*WHAT YOU SHOULD DO:* Render the stretch from the line containing "Given: Select the" through the line containing "Action: coord(53,186)" in the records below as a numbered list, omitting blank lines.

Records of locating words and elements
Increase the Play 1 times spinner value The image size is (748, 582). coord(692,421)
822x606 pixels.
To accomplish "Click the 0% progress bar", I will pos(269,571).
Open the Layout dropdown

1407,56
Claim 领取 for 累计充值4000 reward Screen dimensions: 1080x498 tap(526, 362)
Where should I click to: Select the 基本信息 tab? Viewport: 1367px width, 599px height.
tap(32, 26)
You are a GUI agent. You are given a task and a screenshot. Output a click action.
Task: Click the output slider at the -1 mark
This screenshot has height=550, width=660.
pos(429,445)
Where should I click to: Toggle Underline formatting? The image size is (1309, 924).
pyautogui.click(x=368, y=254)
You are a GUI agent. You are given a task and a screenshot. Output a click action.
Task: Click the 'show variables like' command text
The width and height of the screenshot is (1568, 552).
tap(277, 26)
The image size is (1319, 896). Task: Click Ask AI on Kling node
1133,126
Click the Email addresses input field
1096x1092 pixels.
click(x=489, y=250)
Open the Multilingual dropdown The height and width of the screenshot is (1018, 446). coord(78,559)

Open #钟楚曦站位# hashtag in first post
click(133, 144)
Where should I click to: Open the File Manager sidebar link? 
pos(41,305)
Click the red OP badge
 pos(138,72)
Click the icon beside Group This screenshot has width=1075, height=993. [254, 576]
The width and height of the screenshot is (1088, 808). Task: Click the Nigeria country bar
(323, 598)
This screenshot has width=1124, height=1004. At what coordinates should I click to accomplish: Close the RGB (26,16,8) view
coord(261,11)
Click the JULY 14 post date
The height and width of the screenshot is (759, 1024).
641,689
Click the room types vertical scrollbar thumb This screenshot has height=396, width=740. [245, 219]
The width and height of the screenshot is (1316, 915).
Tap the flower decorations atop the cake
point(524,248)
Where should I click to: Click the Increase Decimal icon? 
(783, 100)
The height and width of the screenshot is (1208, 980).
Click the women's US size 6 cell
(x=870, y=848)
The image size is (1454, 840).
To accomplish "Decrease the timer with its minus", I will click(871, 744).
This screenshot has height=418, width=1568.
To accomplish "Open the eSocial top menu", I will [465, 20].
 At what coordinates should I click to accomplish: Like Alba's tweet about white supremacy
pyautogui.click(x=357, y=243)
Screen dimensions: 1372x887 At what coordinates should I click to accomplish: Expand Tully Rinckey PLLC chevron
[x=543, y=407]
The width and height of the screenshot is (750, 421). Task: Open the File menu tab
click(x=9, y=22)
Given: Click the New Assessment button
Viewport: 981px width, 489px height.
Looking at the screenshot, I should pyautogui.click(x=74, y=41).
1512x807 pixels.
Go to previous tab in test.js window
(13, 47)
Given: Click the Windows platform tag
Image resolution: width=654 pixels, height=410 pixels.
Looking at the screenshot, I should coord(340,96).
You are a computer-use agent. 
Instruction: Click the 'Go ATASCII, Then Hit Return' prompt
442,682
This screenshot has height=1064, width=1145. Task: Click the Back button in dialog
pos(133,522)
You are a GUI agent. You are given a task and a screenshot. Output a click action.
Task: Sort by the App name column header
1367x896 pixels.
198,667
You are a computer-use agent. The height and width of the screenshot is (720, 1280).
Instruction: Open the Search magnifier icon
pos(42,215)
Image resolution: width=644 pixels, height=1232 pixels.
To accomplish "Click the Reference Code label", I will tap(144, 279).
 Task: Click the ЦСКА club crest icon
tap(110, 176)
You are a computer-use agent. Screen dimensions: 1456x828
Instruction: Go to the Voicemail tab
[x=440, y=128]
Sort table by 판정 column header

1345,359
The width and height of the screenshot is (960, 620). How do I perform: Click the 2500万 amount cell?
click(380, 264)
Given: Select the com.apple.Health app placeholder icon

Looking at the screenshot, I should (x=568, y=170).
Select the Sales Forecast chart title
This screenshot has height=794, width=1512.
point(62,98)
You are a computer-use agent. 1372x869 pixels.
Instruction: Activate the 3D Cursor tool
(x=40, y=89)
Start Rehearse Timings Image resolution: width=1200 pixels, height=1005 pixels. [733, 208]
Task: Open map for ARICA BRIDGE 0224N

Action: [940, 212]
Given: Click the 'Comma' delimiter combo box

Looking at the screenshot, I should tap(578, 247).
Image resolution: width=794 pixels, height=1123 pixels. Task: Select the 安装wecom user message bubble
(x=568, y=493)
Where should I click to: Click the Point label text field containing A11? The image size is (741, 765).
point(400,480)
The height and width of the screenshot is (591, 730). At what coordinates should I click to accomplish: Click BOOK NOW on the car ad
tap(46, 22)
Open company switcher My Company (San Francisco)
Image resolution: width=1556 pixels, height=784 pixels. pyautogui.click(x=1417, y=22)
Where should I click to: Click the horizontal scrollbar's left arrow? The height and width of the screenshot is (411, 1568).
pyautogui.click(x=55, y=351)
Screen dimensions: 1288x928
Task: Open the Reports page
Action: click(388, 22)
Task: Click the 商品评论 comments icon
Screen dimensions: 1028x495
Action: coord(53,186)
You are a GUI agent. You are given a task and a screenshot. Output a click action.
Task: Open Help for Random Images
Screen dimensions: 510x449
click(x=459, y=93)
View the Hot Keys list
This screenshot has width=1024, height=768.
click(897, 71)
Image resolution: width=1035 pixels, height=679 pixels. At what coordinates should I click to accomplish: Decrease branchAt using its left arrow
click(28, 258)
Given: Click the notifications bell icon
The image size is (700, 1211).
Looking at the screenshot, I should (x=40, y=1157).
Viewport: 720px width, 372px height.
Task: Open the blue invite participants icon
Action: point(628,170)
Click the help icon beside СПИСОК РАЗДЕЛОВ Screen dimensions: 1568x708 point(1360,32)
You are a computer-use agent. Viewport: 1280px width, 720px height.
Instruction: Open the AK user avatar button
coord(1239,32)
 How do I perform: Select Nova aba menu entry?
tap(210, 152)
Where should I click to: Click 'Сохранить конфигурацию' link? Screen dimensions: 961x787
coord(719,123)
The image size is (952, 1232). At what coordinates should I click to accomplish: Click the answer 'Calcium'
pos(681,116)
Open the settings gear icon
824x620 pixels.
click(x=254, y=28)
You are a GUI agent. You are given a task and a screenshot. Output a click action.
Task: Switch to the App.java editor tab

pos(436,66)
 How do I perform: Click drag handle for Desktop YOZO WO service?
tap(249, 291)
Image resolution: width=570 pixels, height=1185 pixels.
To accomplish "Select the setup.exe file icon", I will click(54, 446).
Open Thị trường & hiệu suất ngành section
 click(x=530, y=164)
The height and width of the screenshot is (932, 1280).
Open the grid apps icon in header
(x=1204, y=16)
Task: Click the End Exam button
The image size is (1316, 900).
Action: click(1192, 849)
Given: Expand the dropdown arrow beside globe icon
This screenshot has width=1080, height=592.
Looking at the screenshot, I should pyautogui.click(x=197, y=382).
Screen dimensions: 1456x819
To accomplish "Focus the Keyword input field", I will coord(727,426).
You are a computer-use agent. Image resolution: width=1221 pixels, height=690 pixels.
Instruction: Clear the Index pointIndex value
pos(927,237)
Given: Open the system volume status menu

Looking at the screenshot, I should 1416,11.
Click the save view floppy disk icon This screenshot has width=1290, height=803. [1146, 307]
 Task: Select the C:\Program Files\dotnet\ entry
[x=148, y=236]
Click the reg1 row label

*WRITTEN REPLY:*
1. Given: Select the com.apple.Health app placeholder icon
2. Looking at the screenshot, I should (x=568, y=170).
3. Select the Sales Forecast chart title
4. This screenshot has height=794, width=1512.
5. point(62,98)
6. You are a computer-use agent. 1372x869 pixels.
7. Instruction: Activate the 3D Cursor tool
8. (x=40, y=89)
9. Start Rehearse Timings Image resolution: width=1200 pixels, height=1005 pixels. [733, 208]
10. Task: Open map for ARICA BRIDGE 0224N
11. Action: [940, 212]
12. Given: Click the 'Comma' delimiter combo box
13. Looking at the screenshot, I should tap(578, 247).
14. Image resolution: width=794 pixels, height=1123 pixels. Task: Select the 安装wecom user message bubble
15. (x=568, y=493)
16. Where should I click to: Click the Point label text field containing A11? The image size is (741, 765).
17. point(400,480)
18. The height and width of the screenshot is (591, 730). At what coordinates should I click to accomplish: Click BOOK NOW on the car ad
19. tap(46, 22)
20. Open company switcher My Company (San Francisco)
21. Image resolution: width=1556 pixels, height=784 pixels. pyautogui.click(x=1417, y=22)
22. Where should I click to: Click the horizontal scrollbar's left arrow? The height and width of the screenshot is (411, 1568).
23. pyautogui.click(x=55, y=351)
24. Screen dimensions: 1288x928
25. Task: Open the Reports page
26. Action: click(388, 22)
27. Task: Click the 商品评论 comments icon
28. Screen dimensions: 1028x495
29. Action: coord(53,186)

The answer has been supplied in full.